• **EXERCISE DIRECTIONS**: Give back the lines of the records exactly, starting at the first and ending at the one with "Click the info".

· · ·

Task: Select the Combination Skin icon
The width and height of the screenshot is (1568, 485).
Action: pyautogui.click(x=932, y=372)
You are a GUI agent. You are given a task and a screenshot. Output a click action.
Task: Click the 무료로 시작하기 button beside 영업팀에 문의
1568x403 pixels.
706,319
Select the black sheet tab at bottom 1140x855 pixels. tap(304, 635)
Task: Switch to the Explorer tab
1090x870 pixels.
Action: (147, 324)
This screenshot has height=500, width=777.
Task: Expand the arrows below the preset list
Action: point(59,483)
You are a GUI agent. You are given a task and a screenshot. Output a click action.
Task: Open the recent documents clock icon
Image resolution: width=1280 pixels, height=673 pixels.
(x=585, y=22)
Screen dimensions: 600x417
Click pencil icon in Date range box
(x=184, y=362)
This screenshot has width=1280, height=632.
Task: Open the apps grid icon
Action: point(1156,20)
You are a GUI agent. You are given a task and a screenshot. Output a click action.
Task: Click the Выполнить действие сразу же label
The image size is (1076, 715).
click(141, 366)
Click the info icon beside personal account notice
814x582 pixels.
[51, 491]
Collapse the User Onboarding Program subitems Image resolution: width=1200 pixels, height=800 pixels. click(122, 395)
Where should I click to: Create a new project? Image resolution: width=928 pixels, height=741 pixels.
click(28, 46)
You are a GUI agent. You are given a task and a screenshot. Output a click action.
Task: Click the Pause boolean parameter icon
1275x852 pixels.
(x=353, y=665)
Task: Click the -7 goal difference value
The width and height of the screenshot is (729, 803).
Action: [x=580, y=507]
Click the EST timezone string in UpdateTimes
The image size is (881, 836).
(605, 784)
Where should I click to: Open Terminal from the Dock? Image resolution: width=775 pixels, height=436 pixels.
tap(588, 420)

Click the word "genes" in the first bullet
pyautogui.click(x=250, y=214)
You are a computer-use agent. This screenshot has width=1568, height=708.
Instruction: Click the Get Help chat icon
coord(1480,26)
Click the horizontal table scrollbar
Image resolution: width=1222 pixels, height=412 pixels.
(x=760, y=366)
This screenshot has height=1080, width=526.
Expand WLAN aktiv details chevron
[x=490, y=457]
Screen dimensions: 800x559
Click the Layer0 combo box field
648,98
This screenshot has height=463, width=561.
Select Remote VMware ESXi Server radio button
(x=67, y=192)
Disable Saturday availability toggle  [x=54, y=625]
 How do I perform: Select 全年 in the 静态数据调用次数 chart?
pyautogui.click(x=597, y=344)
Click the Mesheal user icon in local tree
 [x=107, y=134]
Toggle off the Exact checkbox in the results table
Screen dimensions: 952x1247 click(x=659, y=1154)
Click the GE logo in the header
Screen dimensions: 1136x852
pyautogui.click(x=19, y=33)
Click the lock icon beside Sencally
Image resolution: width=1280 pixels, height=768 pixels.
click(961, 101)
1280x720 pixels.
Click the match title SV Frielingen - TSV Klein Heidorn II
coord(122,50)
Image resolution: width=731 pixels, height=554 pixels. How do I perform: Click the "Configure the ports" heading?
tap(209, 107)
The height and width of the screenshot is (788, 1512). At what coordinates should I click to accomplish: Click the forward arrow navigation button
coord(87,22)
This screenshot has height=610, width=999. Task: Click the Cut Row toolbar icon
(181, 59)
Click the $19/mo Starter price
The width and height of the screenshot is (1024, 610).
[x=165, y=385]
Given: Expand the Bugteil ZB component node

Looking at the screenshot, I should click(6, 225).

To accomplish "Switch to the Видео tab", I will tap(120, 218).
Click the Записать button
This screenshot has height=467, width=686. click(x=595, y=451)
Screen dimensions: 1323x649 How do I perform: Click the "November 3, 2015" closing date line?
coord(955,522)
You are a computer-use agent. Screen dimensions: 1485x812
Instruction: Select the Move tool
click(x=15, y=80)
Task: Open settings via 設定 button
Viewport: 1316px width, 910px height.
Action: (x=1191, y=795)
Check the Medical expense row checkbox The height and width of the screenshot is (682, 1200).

· · ·

• **TASK ANSWER**:
Task: Select the Combination Skin icon
The width and height of the screenshot is (1568, 485).
Action: pyautogui.click(x=932, y=372)
You are a GUI agent. You are given a task and a screenshot. Output a click action.
Task: Click the 무료로 시작하기 button beside 영업팀에 문의
1568x403 pixels.
706,319
Select the black sheet tab at bottom 1140x855 pixels. tap(304, 635)
Task: Switch to the Explorer tab
1090x870 pixels.
Action: (147, 324)
This screenshot has height=500, width=777.
Task: Expand the arrows below the preset list
Action: point(59,483)
You are a GUI agent. You are given a task and a screenshot. Output a click action.
Task: Open the recent documents clock icon
Image resolution: width=1280 pixels, height=673 pixels.
(x=585, y=22)
Screen dimensions: 600x417
Click pencil icon in Date range box
(x=184, y=362)
This screenshot has width=1280, height=632.
Task: Open the apps grid icon
Action: point(1156,20)
You are a GUI agent. You are given a task and a screenshot. Output a click action.
Task: Click the Выполнить действие сразу же label
The image size is (1076, 715).
click(141, 366)
Click the info icon beside personal account notice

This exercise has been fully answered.